Copy the following items word for word, beginning with the line that contains "The width and height of the screenshot is (1280, 769)." and ending after the line that contains "Action: point(340,49)".

::: Supplied entries

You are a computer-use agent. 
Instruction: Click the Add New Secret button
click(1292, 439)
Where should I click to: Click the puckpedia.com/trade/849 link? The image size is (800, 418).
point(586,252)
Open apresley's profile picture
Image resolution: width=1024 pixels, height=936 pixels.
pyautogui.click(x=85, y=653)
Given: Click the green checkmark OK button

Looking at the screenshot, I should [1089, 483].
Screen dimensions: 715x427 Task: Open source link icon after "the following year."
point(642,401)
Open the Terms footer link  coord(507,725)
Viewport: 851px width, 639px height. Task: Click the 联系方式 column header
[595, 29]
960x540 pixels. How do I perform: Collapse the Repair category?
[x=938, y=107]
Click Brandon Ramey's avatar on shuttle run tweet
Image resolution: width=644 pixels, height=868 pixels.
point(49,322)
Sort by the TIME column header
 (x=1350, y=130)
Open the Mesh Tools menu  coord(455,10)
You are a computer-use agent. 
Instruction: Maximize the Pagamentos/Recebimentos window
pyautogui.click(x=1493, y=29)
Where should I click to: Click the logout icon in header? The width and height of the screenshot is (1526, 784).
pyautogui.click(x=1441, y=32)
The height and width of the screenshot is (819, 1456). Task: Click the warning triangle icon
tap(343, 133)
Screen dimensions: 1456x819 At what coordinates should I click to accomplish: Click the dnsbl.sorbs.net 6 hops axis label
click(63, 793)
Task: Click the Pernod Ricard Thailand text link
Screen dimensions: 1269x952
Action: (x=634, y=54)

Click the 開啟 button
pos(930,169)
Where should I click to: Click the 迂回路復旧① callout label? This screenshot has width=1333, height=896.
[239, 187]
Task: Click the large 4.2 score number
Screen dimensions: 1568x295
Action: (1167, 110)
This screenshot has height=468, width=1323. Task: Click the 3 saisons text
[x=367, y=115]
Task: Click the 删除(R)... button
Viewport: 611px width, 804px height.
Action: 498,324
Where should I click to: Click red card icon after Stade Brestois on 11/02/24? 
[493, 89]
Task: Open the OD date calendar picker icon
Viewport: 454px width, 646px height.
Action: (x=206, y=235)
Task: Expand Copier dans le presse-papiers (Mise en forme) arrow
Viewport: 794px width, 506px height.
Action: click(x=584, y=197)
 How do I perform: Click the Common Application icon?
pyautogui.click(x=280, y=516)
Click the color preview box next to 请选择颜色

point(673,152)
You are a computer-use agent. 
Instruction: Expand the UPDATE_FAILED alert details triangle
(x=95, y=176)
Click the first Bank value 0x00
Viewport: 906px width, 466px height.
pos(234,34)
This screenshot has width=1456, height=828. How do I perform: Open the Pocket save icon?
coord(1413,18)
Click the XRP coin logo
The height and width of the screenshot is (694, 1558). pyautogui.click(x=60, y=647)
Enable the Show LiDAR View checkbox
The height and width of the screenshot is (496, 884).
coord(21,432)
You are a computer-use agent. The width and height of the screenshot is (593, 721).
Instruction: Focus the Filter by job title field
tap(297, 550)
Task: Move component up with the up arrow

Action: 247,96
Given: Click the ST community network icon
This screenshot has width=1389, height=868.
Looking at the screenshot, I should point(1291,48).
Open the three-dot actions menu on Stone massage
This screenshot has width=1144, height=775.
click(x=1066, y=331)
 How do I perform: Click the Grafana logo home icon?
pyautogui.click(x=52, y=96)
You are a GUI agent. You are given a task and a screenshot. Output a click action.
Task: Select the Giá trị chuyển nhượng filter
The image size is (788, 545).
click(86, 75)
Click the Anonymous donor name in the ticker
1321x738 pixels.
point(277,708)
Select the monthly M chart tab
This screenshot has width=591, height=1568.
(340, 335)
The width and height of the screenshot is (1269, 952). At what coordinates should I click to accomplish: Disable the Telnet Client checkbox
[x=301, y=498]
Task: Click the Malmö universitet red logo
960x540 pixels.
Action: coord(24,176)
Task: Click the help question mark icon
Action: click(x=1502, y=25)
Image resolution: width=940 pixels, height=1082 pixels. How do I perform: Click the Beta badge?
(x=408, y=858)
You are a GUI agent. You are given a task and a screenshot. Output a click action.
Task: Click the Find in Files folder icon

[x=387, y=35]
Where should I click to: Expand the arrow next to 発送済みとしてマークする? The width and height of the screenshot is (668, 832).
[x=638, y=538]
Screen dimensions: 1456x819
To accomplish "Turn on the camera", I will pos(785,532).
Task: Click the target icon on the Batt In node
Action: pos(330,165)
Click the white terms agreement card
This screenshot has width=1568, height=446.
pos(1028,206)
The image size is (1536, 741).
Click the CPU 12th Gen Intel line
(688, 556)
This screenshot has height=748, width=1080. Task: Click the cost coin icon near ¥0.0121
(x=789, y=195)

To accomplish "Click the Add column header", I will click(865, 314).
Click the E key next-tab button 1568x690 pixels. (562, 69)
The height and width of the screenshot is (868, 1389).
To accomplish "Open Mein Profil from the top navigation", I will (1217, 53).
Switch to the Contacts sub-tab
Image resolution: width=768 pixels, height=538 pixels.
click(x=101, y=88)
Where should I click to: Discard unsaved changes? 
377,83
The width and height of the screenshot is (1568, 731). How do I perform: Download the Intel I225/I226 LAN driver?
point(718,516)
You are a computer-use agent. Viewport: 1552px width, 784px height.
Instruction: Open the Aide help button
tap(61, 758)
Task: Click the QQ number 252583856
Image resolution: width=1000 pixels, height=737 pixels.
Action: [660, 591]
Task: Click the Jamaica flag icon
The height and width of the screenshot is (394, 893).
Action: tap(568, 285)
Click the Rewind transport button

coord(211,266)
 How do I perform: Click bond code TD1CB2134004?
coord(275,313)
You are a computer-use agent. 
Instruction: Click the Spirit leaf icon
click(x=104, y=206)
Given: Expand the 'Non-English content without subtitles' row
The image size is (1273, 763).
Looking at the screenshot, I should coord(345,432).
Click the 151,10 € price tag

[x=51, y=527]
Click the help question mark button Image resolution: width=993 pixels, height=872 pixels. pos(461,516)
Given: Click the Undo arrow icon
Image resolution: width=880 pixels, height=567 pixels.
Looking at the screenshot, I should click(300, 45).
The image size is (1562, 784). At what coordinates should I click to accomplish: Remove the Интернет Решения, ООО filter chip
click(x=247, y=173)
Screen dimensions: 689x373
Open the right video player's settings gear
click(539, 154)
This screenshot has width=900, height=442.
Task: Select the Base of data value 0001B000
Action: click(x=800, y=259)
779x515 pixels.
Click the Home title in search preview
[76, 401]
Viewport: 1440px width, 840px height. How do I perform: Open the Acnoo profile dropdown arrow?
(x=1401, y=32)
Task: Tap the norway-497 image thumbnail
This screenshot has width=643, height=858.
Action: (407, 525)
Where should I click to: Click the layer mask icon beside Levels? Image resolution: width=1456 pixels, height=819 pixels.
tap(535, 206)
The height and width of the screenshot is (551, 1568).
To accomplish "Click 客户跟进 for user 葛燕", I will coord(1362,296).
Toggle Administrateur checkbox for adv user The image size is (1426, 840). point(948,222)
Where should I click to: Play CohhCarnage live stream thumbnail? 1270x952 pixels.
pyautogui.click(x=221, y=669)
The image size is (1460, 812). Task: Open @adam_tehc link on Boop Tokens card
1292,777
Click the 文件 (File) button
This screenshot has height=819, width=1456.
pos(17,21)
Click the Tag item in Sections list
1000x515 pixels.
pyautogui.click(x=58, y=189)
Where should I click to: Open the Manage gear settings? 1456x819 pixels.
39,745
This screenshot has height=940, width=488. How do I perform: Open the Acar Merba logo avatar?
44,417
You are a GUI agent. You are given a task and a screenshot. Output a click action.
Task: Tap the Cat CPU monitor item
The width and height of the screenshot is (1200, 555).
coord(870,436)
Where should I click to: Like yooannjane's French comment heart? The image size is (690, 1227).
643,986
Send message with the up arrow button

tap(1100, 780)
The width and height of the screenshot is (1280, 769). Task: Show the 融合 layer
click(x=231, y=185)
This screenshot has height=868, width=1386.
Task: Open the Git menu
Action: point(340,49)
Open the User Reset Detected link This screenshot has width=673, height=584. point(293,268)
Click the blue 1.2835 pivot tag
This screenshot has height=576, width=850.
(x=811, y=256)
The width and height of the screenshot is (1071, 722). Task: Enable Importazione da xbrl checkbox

::::::

Exercise answer
The width and height of the screenshot is (1280, 769). Task: Show the 融合 layer
click(x=231, y=185)
This screenshot has height=868, width=1386.
Task: Open the Git menu
Action: point(340,49)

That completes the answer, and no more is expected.